In this self-described Liberal synagogue, women may not sit in the main seating area, nor wear tallitot, nor take active roles in the service.

These instructions are enforced principally by word of mouth, and I was aware of them as I walked to my chosen seat.

In fact, the gender segregation was the precise reason that I had set out from my apartment early that morning, having snapped my Shabbat key belt over a charcoal grey skirt, under my tallit and coat, as I headed out into a light rain for the one-and-a-half hour walk.

My destination was a space where I knew I would not be welcome and where I would not be comfortable. The synagogue uses an organ for their Shabbat services and follows a triennial cycle of Torah reading that involves reading only one third of the weekly parashah every Shabbat.

I have faced numerous challenges as a halachically committed and feminist woman since I arrived in Berlin in 2015 to take up my position as Professor of Hebrew Bible at the Abraham Geiger College and the University of Potsdam. I posed numerous challenges to the status quo and faced consequences.

But only now, on the eve of my departure from Germany, did I realise how simple and right it would be to challenge the gender discrimination practiced in some non-Orthodox Berlin synagogues.

Last Shabbat was my second week at Pestalozzistrasse Synagogue. The previous week I had only planned to wear my tallit, not defy the seating rule. But on my long walk, I thought of Rosa Parks and it occurred to me that there would be nothing preventing me from sitting in the main section that I knew was designated for men.

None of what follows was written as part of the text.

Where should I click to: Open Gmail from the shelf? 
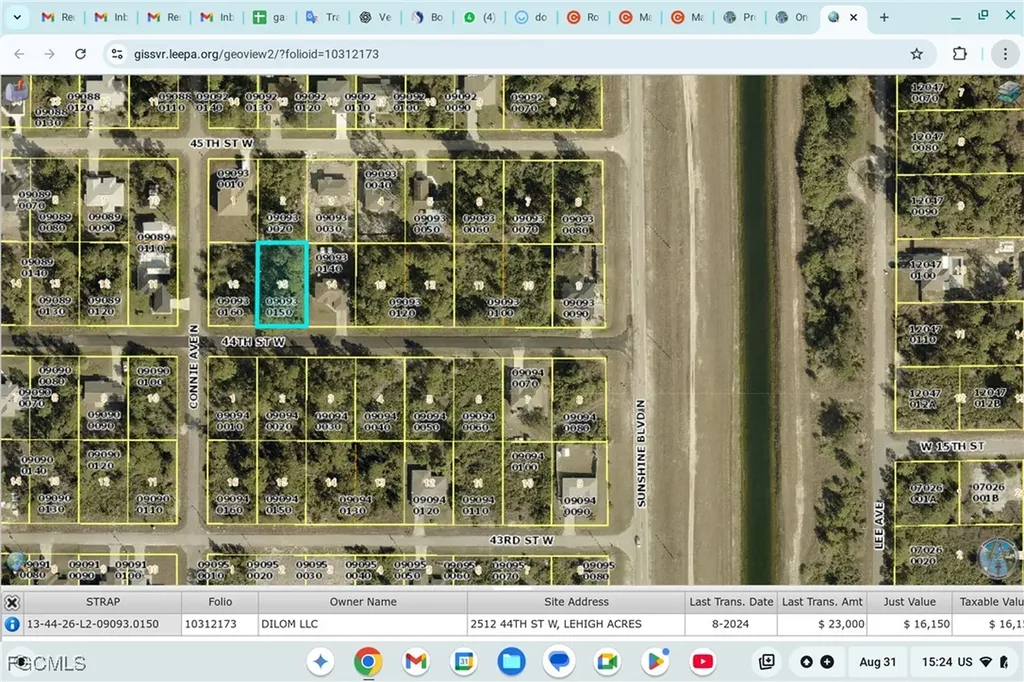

When a male congregant approached me and asked me to move to the peripheral seating area, I said that I was familiar with the synagogue’s rules and found them indefensible.

When I arrived at the synagogue a second time this past Shabbat, a number of men were prepared to prevent me from sitting in the centre again. Oddly, they seemed to think they could persuade me to change my view about a Liberal synagogue’s gender segregation and exclusion in the year 2019.

They legitimised it as a re-instatement of practice in 1930s Germany with three broad arguments.

First, they invoked the importance of obeying rules and orders, attributing to them a higher priority than morality and the spirit of Law. They derisively labelled my appeal to the latter as “nonsense”.

Second, they deployed the word minhag — “tradition” or “custom” — in an attempt to justify contemporary sexism. I maintain that using that word for social norms in 1930s Germany is a disingenuous appropriation of a halachic term.

I also think it’s absurd to regard pre-war Germany as a socio-cultural grounding for modern German Jewry, especially considering the Pestalozzistrasse Synagogue was Orthodox before the Second World War and not Liberal, as it claims to be today.

Third, they told me “Germany is not the United States”, when I referenced Rosa Parks as a model for protest against discrimination in the pursuit of human rights and equality. Surely members do not believe their synagogue should be as irrational and inflexible as the Segregated South in 1955? I am bewildered that they insist on inequality.

In recent years, global statistics on violence have convinced me that gender equality is a matter of pikuach nefesh, life and death.

I know that my view is a minority opinion, so, even though I am critical of gender segregation and exclusion in many Orthodox Jewish contexts, I can muster sympathy for the dilemma of those negotiating halachic clashes.

I am stunned, however, by discriminatory policies and practices in Berlin’s non-Orthodox synagogues. There is no such commitment to halachah here; only an aggressive insistence on gender inequality.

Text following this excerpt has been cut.